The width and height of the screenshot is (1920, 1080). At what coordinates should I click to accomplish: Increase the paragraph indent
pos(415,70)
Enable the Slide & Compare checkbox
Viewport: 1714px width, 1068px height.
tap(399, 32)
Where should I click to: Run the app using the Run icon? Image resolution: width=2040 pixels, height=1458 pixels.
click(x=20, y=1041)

§ **What needs to be done**: Your job is to reproduce the listing exactly.

§ **Output below**:
The width and height of the screenshot is (1920, 1080). At what coordinates should I click to accomplish: Increase the paragraph indent
pos(415,70)
Enable the Slide & Compare checkbox
Viewport: 1714px width, 1068px height.
tap(399, 32)
Where should I click to: Run the app using the Run icon? Image resolution: width=2040 pixels, height=1458 pixels.
click(x=20, y=1041)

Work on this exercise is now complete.